Le fait que la Commission européenne ait agit sans accord de nos partenaires risque d'être dommageable à l'économie européenne.
Pour l'avenir, le comité mixte, propre à chaque accord, devrait jouer un rôle important sur le développement des normes relatives à l'environnement. Nous devons nous féliciter de ce dispositif qui pourrait à l'avenir éviter la crise diplomatique dans laquelle se trouve actuellement plongée l'Union européenne à propos des quotas de CO2.

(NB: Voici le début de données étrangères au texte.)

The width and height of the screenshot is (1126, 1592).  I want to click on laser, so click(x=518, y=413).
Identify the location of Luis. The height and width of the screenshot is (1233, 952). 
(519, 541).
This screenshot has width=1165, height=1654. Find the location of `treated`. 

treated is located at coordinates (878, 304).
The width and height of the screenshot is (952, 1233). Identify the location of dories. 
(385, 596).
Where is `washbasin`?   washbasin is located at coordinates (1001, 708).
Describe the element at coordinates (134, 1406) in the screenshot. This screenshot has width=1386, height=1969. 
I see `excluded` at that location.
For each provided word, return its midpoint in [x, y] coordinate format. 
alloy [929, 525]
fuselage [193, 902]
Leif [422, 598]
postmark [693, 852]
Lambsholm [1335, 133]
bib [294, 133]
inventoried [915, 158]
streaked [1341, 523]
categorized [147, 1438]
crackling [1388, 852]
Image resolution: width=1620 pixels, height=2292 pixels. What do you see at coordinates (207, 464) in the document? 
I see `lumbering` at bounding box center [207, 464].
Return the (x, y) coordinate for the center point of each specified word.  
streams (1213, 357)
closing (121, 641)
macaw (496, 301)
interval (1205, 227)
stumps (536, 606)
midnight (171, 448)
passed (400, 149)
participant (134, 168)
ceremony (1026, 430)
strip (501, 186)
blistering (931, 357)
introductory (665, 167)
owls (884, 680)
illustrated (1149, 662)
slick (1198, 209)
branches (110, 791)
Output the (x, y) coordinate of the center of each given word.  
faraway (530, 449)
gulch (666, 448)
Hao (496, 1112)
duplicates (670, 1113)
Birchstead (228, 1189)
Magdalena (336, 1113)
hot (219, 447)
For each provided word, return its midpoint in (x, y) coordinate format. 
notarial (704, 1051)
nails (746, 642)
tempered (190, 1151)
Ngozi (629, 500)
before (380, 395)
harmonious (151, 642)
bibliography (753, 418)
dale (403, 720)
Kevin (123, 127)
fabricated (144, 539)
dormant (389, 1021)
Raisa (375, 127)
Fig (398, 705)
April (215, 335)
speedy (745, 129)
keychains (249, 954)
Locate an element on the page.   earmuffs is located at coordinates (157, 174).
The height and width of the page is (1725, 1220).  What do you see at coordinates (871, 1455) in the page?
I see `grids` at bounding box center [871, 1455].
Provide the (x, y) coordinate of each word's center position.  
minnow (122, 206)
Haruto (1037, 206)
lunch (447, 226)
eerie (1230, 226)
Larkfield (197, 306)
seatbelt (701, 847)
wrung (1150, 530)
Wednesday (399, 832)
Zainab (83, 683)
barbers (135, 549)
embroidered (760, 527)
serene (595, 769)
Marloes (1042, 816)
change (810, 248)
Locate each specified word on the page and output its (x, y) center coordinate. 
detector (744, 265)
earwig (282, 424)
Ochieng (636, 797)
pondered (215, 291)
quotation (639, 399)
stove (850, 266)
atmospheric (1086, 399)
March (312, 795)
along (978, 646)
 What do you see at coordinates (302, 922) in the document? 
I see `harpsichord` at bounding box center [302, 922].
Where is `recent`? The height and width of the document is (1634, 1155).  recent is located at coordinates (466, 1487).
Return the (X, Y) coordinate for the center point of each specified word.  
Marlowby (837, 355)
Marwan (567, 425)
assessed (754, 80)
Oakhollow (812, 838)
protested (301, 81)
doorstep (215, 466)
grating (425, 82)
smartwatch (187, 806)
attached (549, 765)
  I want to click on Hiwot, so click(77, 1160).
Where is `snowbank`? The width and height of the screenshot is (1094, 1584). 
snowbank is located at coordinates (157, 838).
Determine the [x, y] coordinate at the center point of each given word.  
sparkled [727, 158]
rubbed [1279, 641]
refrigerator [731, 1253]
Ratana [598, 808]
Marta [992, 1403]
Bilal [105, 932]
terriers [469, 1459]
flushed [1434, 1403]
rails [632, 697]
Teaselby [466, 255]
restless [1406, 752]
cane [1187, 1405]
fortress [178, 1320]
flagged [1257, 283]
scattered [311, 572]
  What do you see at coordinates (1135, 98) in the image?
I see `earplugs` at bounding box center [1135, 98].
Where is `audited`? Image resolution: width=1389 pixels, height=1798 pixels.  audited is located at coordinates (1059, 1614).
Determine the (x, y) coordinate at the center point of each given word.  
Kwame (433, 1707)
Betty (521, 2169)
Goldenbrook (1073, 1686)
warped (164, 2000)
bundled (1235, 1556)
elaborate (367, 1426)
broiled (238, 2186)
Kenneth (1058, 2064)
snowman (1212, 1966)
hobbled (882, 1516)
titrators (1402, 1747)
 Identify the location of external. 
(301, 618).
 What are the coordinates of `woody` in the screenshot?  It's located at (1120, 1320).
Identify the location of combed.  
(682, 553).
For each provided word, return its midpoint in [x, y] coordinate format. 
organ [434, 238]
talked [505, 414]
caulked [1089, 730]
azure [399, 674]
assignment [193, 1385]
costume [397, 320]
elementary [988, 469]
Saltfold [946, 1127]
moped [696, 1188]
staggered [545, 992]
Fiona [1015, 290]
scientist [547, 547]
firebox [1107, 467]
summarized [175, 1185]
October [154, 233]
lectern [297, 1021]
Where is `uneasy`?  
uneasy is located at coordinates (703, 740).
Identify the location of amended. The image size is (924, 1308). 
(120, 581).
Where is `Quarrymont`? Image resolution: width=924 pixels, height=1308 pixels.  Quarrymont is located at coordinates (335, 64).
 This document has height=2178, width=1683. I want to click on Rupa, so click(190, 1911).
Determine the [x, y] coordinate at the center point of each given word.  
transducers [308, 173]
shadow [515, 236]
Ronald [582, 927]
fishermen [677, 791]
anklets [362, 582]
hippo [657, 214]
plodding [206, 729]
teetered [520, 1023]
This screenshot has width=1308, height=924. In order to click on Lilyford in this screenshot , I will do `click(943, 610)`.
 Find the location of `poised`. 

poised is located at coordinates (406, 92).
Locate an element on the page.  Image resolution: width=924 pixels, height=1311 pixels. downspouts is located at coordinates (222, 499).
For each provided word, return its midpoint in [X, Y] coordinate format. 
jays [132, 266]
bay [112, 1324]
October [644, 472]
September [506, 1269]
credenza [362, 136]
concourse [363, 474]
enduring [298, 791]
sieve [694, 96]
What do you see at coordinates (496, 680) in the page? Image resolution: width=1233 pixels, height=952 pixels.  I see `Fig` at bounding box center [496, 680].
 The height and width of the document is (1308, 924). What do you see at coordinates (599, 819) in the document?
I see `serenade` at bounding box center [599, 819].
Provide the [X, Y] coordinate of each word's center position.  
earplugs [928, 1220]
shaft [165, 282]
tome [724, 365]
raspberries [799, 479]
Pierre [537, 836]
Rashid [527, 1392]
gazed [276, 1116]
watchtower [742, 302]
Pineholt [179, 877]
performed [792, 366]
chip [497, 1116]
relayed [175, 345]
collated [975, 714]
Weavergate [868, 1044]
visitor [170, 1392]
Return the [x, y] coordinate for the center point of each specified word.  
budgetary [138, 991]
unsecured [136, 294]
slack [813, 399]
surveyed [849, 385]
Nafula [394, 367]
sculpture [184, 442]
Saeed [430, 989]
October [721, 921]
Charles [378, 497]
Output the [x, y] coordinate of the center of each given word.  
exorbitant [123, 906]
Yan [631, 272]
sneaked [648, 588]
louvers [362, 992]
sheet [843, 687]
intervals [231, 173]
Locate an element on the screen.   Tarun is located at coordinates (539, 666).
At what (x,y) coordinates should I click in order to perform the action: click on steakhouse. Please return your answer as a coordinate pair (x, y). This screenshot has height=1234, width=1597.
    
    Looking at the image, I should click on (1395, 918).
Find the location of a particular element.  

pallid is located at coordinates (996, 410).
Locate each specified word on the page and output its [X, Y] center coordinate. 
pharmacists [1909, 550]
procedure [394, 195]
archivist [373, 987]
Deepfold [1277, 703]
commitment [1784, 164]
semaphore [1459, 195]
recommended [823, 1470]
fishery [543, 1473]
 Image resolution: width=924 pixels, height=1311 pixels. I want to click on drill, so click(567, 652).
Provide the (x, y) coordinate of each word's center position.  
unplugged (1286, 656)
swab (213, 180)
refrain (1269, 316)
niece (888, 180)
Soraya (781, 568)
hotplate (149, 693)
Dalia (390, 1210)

Le fait que l'Union européenne ne soit pas membre de plein exercice de l'Organisation de l'aviation civile internationale (OACI) constitue également un obstacle au développement des relations aériennes internationales qu'il conviendrait de régler. En effet, les arguments des Européens sont récusés par 26 des 36 membres de l'OACI, dont les États-Unis, la Chine et la Russie. Ils ont adopté début novembre une résolution non contraignante recommandant d'exempter les compagnies étrangères de la taxe carbone de l'Union européenne. La Chambre des représentants aux États-Unis est allée plus loin avec l'adoption d'un projet de loi interdisant aux compagnies aériennes américaines de s'acquitter de cette taxe.
En conclusion, il nous semble qu'il convient de retenir que cet accord entre l'Union européenne et le Canada ne présente pas de problème particulier et peut être approuvé, étant entendu toutefois qu'il convient d'en relativiser la portée et que la question de son application à Saint-Pierre-et-Miquelon devra être rapidement réglée.